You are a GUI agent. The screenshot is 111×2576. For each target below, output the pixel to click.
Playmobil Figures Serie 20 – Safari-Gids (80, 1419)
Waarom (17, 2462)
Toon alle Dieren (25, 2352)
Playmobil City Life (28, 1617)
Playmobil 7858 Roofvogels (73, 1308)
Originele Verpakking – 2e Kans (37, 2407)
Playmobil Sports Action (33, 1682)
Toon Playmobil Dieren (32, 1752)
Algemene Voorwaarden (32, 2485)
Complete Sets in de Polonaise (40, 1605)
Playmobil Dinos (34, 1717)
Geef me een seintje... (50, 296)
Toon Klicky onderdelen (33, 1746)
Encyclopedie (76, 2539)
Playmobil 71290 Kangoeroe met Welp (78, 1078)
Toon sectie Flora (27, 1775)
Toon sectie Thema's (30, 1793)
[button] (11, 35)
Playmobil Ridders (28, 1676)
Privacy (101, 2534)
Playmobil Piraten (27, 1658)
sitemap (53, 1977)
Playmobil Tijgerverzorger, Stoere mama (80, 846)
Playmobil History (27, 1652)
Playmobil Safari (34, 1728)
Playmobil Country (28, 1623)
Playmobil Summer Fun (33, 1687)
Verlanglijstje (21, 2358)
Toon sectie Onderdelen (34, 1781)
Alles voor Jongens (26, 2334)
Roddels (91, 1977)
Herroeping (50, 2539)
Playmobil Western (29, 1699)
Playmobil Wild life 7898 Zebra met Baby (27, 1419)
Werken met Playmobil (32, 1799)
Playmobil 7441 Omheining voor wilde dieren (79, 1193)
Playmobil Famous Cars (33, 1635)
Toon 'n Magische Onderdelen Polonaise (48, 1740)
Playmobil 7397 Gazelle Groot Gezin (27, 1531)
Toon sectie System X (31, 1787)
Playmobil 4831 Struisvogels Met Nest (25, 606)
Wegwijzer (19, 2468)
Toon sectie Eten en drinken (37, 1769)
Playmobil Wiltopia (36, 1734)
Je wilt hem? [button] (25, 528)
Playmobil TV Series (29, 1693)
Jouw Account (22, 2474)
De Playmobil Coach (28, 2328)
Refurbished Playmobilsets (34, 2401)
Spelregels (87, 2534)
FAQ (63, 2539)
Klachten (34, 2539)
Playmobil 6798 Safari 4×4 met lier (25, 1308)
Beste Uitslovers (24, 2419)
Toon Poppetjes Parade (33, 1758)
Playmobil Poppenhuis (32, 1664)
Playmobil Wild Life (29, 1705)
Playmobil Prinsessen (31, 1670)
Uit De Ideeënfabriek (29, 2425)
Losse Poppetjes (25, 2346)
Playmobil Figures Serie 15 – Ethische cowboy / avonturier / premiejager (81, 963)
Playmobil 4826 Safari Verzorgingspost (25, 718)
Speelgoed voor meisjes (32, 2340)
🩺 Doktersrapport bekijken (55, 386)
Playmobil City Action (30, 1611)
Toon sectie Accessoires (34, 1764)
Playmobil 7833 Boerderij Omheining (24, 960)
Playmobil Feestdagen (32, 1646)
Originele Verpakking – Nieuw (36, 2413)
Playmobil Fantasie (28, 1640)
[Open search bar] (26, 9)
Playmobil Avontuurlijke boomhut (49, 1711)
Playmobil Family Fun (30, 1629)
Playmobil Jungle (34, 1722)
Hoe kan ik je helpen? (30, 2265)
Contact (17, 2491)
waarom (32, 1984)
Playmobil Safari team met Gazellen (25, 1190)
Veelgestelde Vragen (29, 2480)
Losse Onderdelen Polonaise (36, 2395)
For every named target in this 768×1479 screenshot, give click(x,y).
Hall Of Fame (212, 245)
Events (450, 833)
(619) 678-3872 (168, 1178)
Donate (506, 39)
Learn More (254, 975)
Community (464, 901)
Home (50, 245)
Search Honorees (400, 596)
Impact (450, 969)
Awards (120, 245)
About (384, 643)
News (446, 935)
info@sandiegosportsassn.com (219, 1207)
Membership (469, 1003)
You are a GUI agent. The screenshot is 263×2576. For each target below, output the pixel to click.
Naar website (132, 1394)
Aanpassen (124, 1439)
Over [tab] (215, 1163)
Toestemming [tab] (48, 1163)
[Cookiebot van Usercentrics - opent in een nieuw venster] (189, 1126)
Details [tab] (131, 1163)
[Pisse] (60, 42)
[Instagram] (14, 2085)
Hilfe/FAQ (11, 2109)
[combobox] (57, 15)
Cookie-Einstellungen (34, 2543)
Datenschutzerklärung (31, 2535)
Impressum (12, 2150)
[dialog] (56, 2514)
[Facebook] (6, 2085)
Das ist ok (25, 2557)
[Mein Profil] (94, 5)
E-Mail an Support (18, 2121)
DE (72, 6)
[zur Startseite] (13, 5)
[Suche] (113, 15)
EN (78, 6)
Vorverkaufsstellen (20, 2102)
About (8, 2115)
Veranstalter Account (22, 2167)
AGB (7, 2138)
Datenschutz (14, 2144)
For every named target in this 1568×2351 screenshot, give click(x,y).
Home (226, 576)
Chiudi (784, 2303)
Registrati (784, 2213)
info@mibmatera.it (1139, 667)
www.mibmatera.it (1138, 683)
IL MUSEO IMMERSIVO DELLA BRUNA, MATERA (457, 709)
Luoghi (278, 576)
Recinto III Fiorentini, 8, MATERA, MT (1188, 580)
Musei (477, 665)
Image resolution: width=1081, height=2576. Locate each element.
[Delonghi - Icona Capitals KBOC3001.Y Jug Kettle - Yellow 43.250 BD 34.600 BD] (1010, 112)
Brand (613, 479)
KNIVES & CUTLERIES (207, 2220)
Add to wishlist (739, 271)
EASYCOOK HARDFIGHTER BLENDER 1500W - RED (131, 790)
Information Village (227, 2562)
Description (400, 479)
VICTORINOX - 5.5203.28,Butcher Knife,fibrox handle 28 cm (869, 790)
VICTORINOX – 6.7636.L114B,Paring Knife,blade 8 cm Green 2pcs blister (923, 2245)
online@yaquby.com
******************************
● Work instruction:
The records above need copying. Do it exactly.

● Answer box:
You are a GUI agent. The screenshot is 111×2576. For each target below, output the pixel to click.
Playmobil Figures Serie 20 – Safari-Gids (80, 1419)
Waarom (17, 2462)
Toon alle Dieren (25, 2352)
Playmobil City Life (28, 1617)
Playmobil 7858 Roofvogels (73, 1308)
Originele Verpakking – 2e Kans (37, 2407)
Playmobil Sports Action (33, 1682)
Toon Playmobil Dieren (32, 1752)
Algemene Voorwaarden (32, 2485)
Complete Sets in de Polonaise (40, 1605)
Playmobil Dinos (34, 1717)
Geef me een seintje... (50, 296)
Toon Klicky onderdelen (33, 1746)
Encyclopedie (76, 2539)
Playmobil 71290 Kangoeroe met Welp (78, 1078)
Toon sectie Flora (27, 1775)
Toon sectie Thema's (30, 1793)
[button] (11, 35)
Playmobil Ridders (28, 1676)
Privacy (101, 2534)
Playmobil Piraten (27, 1658)
sitemap (53, 1977)
Playmobil Tijgerverzorger, Stoere mama (80, 846)
Playmobil History (27, 1652)
Playmobil Safari (34, 1728)
Playmobil Country (28, 1623)
Playmobil Summer Fun (33, 1687)
Verlanglijstje (21, 2358)
Toon sectie Onderdelen (34, 1781)
Alles voor Jongens (26, 2334)
Roddels (91, 1977)
Herroeping (50, 2539)
Playmobil Western (29, 1699)
Playmobil Wild life 7898 Zebra met Baby (27, 1419)
Werken met Playmobil (32, 1799)
Playmobil 7441 Omheining voor wilde dieren (79, 1193)
Playmobil Famous Cars (33, 1635)
Toon 'n Magische Onderdelen Polonaise (48, 1740)
Playmobil 7397 Gazelle Groot Gezin (27, 1531)
Toon sectie System X (31, 1787)
Playmobil 4831 Struisvogels Met Nest (25, 606)
Wegwijzer (19, 2468)
Toon sectie Eten en drinken (37, 1769)
Playmobil Wiltopia (36, 1734)
Je wilt hem? [button] (25, 528)
Playmobil TV Series (29, 1693)
Jouw Account (22, 2474)
De Playmobil Coach (28, 2328)
Refurbished Playmobilsets (34, 2401)
Spelregels (87, 2534)
FAQ (63, 2539)
Klachten (34, 2539)
Playmobil 6798 Safari 4×4 met lier (25, 1308)
Beste Uitslovers (24, 2419)
Toon Poppetjes Parade (33, 1758)
Playmobil Poppenhuis (32, 1664)
Playmobil Wild Life (29, 1705)
Playmobil Prinsessen (31, 1670)
Uit De Ideeënfabriek (29, 2425)
Losse Poppetjes (25, 2346)
Playmobil Figures Serie 15 – Ethische cowboy / avonturier / premiejager (81, 963)
Playmobil 4826 Safari Verzorgingspost (25, 718)
Speelgoed voor meisjes (32, 2340)
🩺 Doktersrapport bekijken (55, 386)
Playmobil City Action (30, 1611)
Toon sectie Accessoires (34, 1764)
Playmobil 7833 Boerderij Omheining (24, 960)
Playmobil Feestdagen (32, 1646)
Originele Verpakking – Nieuw (36, 2413)
Playmobil Fantasie (28, 1640)
[Open search bar] (26, 9)
Playmobil Avontuurlijke boomhut (49, 1711)
Playmobil Family Fun (30, 1629)
Playmobil Jungle (34, 1722)
Hoe kan ik je helpen? (30, 2265)
Contact (17, 2491)
waarom (32, 1984)
Playmobil Safari team met Gazellen (25, 1190)
Veelgestelde Vragen (29, 2480)
Losse Onderdelen Polonaise (36, 2395)
For every named target in this 768×1479 screenshot, give click(x,y).
Hall Of Fame (212, 245)
Events (450, 833)
(619) 678-3872 (168, 1178)
Donate (506, 39)
Learn More (254, 975)
Community (464, 901)
Home (50, 245)
Search Honorees (400, 596)
Impact (450, 969)
Awards (120, 245)
About (384, 643)
News (446, 935)
info@sandiegosportsassn.com (219, 1207)
Membership (469, 1003)
You are a GUI agent. The screenshot is 263×2576. For each target below, output the pixel to click.
Naar website (132, 1394)
Aanpassen (124, 1439)
Over [tab] (215, 1163)
Toestemming [tab] (48, 1163)
[Cookiebot van Usercentrics - opent in een nieuw venster] (189, 1126)
Details [tab] (131, 1163)
[Pisse] (60, 42)
[Instagram] (14, 2085)
Hilfe/FAQ (11, 2109)
[combobox] (57, 15)
Cookie-Einstellungen (34, 2543)
Datenschutzerklärung (31, 2535)
Impressum (12, 2150)
[dialog] (56, 2514)
[Facebook] (6, 2085)
Das ist ok (25, 2557)
[Mein Profil] (94, 5)
E-Mail an Support (18, 2121)
DE (72, 6)
[zur Startseite] (13, 5)
[Suche] (113, 15)
EN (78, 6)
Vorverkaufsstellen (20, 2102)
About (8, 2115)
Veranstalter Account (22, 2167)
AGB (7, 2138)
Datenschutz (14, 2144)
For every named target in this 1568×2351 screenshot, give click(x,y).
Home (226, 576)
Chiudi (784, 2303)
Registrati (784, 2213)
info@mibmatera.it (1139, 667)
www.mibmatera.it (1138, 683)
IL MUSEO IMMERSIVO DELLA BRUNA, MATERA (457, 709)
Luoghi (278, 576)
Recinto III Fiorentini, 8, MATERA, MT (1188, 580)
Musei (477, 665)
Image resolution: width=1081, height=2576. Locate each element.
[Delonghi - Icona Capitals KBOC3001.Y Jug Kettle - Yellow 43.250 BD 34.600 BD] (1010, 112)
Brand (613, 479)
KNIVES & CUTLERIES (207, 2220)
Add to wishlist (739, 271)
EASYCOOK HARDFIGHTER BLENDER 1500W - RED (131, 790)
Information Village (227, 2562)
Description (400, 479)
VICTORINOX - 5.5203.28,Butcher Knife,fibrox handle 28 cm (869, 790)
VICTORINOX – 6.7636.L114B,Paring Knife,blade 8 cm Green 2pcs blister (923, 2245)
online@yaquby.com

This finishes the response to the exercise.